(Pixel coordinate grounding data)
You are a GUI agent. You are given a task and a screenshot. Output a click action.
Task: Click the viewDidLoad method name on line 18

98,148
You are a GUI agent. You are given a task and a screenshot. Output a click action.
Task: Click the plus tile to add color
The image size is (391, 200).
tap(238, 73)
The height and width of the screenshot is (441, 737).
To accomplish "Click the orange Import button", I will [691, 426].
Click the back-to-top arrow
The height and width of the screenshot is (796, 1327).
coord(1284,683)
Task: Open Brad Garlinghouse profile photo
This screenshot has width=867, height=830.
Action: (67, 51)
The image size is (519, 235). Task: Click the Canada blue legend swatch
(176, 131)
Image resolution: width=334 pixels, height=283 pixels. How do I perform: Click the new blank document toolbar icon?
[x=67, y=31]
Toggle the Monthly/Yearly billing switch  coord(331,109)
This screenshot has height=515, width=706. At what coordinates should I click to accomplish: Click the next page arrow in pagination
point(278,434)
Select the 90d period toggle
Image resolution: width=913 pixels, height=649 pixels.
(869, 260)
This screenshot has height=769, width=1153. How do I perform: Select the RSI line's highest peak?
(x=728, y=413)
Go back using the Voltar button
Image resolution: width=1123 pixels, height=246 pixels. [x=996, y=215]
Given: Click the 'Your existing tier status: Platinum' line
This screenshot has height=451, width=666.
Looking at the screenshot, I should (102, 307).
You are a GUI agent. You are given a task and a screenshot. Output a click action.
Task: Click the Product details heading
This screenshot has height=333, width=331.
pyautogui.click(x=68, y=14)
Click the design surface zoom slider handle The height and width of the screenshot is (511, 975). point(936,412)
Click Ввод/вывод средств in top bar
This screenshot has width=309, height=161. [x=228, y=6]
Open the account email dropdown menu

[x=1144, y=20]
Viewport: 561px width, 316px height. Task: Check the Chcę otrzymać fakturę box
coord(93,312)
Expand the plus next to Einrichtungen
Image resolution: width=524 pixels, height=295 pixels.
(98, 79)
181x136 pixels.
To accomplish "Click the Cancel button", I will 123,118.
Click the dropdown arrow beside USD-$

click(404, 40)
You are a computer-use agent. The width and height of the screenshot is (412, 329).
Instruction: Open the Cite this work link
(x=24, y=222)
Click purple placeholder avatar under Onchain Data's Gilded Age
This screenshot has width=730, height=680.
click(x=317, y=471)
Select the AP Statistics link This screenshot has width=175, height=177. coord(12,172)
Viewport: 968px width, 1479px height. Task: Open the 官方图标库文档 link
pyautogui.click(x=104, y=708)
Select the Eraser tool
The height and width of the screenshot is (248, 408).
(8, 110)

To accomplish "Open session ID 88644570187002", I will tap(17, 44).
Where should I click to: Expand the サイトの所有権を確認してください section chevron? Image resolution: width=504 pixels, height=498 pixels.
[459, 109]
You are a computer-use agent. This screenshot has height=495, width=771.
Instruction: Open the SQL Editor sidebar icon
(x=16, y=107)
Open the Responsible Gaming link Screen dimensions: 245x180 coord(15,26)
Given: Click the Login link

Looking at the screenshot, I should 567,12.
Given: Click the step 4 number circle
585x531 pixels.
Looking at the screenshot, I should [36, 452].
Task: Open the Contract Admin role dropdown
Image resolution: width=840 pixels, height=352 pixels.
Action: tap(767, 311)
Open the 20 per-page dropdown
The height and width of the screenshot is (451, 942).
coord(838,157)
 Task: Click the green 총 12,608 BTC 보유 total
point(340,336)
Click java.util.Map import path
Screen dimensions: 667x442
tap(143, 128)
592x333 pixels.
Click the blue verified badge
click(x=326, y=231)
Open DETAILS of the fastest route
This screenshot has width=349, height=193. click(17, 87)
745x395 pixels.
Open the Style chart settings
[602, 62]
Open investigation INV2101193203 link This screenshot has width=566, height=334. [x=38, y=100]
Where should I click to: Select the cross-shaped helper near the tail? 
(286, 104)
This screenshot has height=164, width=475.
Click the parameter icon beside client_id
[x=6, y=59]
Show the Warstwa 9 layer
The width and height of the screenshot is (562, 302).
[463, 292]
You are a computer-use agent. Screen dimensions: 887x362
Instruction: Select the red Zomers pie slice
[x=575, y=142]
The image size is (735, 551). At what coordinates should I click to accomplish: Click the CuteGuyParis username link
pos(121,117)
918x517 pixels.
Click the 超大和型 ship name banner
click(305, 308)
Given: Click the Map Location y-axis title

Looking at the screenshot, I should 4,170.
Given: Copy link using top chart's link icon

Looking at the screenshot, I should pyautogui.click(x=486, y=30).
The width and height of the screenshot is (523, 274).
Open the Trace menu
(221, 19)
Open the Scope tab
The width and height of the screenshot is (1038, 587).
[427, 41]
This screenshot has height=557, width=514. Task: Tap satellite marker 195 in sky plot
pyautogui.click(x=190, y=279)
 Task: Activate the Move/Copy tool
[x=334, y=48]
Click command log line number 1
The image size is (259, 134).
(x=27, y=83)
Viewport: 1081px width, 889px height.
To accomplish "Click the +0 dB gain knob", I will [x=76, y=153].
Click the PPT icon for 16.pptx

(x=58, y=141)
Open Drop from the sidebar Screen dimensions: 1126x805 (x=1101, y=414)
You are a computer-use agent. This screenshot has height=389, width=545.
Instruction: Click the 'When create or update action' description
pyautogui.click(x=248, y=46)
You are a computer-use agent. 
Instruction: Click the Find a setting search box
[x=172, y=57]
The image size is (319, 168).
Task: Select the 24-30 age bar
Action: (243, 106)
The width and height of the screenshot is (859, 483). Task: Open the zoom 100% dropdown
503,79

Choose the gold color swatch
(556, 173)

## Required work
Reproduce each of the entries exactly, omitting none.

## Answer section
You are a GUI agent. You are given a task and a screenshot. Output a click action.
Task: Click the viewDidLoad method name on line 18

98,148
You are a GUI agent. You are given a task and a screenshot. Output a click action.
Task: Click the plus tile to add color
The image size is (391, 200).
tap(238, 73)
The height and width of the screenshot is (441, 737).
To accomplish "Click the orange Import button", I will [691, 426].
Click the back-to-top arrow
The height and width of the screenshot is (796, 1327).
coord(1284,683)
Task: Open Brad Garlinghouse profile photo
This screenshot has width=867, height=830.
Action: (67, 51)
The image size is (519, 235). Task: Click the Canada blue legend swatch
(176, 131)
Image resolution: width=334 pixels, height=283 pixels. How do I perform: Click the new blank document toolbar icon?
[x=67, y=31]
Toggle the Monthly/Yearly billing switch  coord(331,109)
This screenshot has height=515, width=706. At what coordinates should I click to accomplish: Click the next page arrow in pagination
point(278,434)
Select the 90d period toggle
Image resolution: width=913 pixels, height=649 pixels.
(869, 260)
This screenshot has height=769, width=1153. How do I perform: Select the RSI line's highest peak?
(x=728, y=413)
Go back using the Voltar button
Image resolution: width=1123 pixels, height=246 pixels. [x=996, y=215]
Given: Click the 'Your existing tier status: Platinum' line
This screenshot has height=451, width=666.
Looking at the screenshot, I should (102, 307).
You are a GUI agent. You are given a task and a screenshot. Output a click action.
Task: Click the Product details heading
This screenshot has height=333, width=331.
pyautogui.click(x=68, y=14)
Click the design surface zoom slider handle The height and width of the screenshot is (511, 975). point(936,412)
Click Ввод/вывод средств in top bar
This screenshot has width=309, height=161. [x=228, y=6]
Open the account email dropdown menu

[x=1144, y=20]
Viewport: 561px width, 316px height. Task: Check the Chcę otrzymać fakturę box
coord(93,312)
Expand the plus next to Einrichtungen
Image resolution: width=524 pixels, height=295 pixels.
(98, 79)
181x136 pixels.
To accomplish "Click the Cancel button", I will 123,118.
Click the dropdown arrow beside USD-$

click(404, 40)
You are a computer-use agent. The width and height of the screenshot is (412, 329).
Instruction: Open the Cite this work link
(x=24, y=222)
Click purple placeholder avatar under Onchain Data's Gilded Age
This screenshot has width=730, height=680.
click(x=317, y=471)
Select the AP Statistics link This screenshot has width=175, height=177. coord(12,172)
Viewport: 968px width, 1479px height. Task: Open the 官方图标库文档 link
pyautogui.click(x=104, y=708)
Select the Eraser tool
The height and width of the screenshot is (248, 408).
(8, 110)

To accomplish "Open session ID 88644570187002", I will tap(17, 44).
Where should I click to: Expand the サイトの所有権を確認してください section chevron? Image resolution: width=504 pixels, height=498 pixels.
[459, 109]
You are a computer-use agent. This screenshot has height=495, width=771.
Instruction: Open the SQL Editor sidebar icon
(x=16, y=107)
Open the Responsible Gaming link Screen dimensions: 245x180 coord(15,26)
Given: Click the Login link

Looking at the screenshot, I should 567,12.
Given: Click the step 4 number circle
585x531 pixels.
Looking at the screenshot, I should [36, 452].
Task: Open the Contract Admin role dropdown
Image resolution: width=840 pixels, height=352 pixels.
Action: tap(767, 311)
Open the 20 per-page dropdown
The height and width of the screenshot is (451, 942).
coord(838,157)
 Task: Click the green 총 12,608 BTC 보유 total
point(340,336)
Click java.util.Map import path
Screen dimensions: 667x442
tap(143, 128)
592x333 pixels.
Click the blue verified badge
click(x=326, y=231)
Open DETAILS of the fastest route
This screenshot has width=349, height=193. click(17, 87)
745x395 pixels.
Open the Style chart settings
[602, 62]
Open investigation INV2101193203 link This screenshot has width=566, height=334. [x=38, y=100]
Where should I click to: Select the cross-shaped helper near the tail? 
(286, 104)
This screenshot has height=164, width=475.
Click the parameter icon beside client_id
[x=6, y=59]
Show the Warstwa 9 layer
The width and height of the screenshot is (562, 302).
[463, 292]
You are a computer-use agent. Screen dimensions: 887x362
Instruction: Select the red Zomers pie slice
[x=575, y=142]
The image size is (735, 551). At what coordinates should I click to accomplish: Click the CuteGuyParis username link
pos(121,117)
918x517 pixels.
Click the 超大和型 ship name banner
click(305, 308)
Given: Click the Map Location y-axis title

Looking at the screenshot, I should 4,170.
Given: Copy link using top chart's link icon

Looking at the screenshot, I should pyautogui.click(x=486, y=30).
The width and height of the screenshot is (523, 274).
Open the Trace menu
(221, 19)
Open the Scope tab
The width and height of the screenshot is (1038, 587).
[427, 41]
This screenshot has height=557, width=514. Task: Tap satellite marker 195 in sky plot
pyautogui.click(x=190, y=279)
 Task: Activate the Move/Copy tool
[x=334, y=48]
Click command log line number 1
The image size is (259, 134).
(x=27, y=83)
Viewport: 1081px width, 889px height.
To accomplish "Click the +0 dB gain knob", I will [x=76, y=153].
Click the PPT icon for 16.pptx

(x=58, y=141)
Open Drop from the sidebar Screen dimensions: 1126x805 (x=1101, y=414)
You are a computer-use agent. This screenshot has height=389, width=545.
Instruction: Click the 'When create or update action' description
pyautogui.click(x=248, y=46)
You are a computer-use agent. 
Instruction: Click the Find a setting search box
[x=172, y=57]
The image size is (319, 168).
Task: Select the 24-30 age bar
Action: (243, 106)
The width and height of the screenshot is (859, 483). Task: Open the zoom 100% dropdown
503,79

Choose the gold color swatch
(556, 173)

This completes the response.